▸ **Passage shown**
Online Trends

Euro 2020 final: the online reactions

 The final game of this year’s (well, last year’s) Euro tournament was understandably hotly anticipated. For England, it was the first time the championship title was within their grasp – and on home soil, no less! For Italy, it was the culmination of an almost unheard of winning streak: 33 games!

The emotions were high and keenly felt in the buildup to the final game of the Euro. How did that translate into social listening results? Who tweeted the most? We decided to go on a little fact-finding mission after the dust settled and the winner was declared. Here’s what we learned.

Twitter: where results are made

As with our summary of June’s Euro discussions from our monthly digest, we focused our social listening efforts primarily on the official hashtag created for the purpose by UEFA. This means our results were heavily skewed towards Twitter. How much is “heavily”? Well, see for yourself:

The sources share for the Euro final is dominated by Twitter.

For all intents and purposes, we can treat this analysis as exclusively focusing on Twitter, with only slight anomalies coming from other social media platforms. So, what is the data telling us?

The mentions breakdown shows that the United Kingdom and Germany were almost equal in the number of mentions.

England and Germany are almost neck-in-neck when it comes to tweeting about the match. Weirdly enough, Italy is in fifth place, behind even the United States of America – not exactly famous for their enthusiasm for actual football.

▸ **Excerpted records**
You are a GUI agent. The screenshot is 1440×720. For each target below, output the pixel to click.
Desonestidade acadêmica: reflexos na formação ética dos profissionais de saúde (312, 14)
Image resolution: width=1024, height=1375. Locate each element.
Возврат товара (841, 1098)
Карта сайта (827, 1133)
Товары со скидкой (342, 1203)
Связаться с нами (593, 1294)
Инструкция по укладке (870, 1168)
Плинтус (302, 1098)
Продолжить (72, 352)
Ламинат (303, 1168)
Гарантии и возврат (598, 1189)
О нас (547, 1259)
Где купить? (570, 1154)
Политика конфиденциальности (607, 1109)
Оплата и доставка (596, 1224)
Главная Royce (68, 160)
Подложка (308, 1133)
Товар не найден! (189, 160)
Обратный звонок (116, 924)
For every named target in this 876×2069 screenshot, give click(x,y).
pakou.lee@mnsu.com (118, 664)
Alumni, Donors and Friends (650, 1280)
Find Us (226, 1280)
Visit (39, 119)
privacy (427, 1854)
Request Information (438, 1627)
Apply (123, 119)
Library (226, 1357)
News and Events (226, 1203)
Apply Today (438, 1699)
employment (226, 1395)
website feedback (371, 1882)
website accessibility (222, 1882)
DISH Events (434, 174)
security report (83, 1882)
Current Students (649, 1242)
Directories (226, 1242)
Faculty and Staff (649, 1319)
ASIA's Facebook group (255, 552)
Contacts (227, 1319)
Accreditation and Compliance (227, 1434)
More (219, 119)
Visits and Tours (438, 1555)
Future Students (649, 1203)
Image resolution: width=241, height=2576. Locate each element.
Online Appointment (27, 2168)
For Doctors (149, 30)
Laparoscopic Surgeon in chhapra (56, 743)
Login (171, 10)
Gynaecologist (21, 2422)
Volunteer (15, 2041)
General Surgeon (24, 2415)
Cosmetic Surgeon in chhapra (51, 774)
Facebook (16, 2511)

▸ **The request**
Please carry on the article about online reactions to the Euro 2020 final, starting right after its last sentence.

▸ **Result for this task**
Let’s focus on the two main stars, though: England and Italy. How did the two countries compare tweet-wise?

England’s top tweet belonged to Manchester United, who were hyping up their defender, Luke Shaw, and for good reason! Two minutes into the match Shaw scored a fantastic goal for England!

Italy’s top tweet award goes to rapper and influencer Fedez, who posted this meme after the dust had settled on the match.

In the leadup to the match, a small social media rivalry formed between fans of the two teams. #ItsComingHome was the hashtag adopted by English fans who were convinced this year’s trophy would end up in the hands of their national team. In response, the #ItsGoingToRome and #ItsComingToRome hashtags were created by users who supported the Italians. Who was more enthusiastic about their team?

In both countries, "It's Coming Home" was the trending rallying call.

Don’t worry, England – you may have lost the penalties shootout, but you reign supreme on Twitter.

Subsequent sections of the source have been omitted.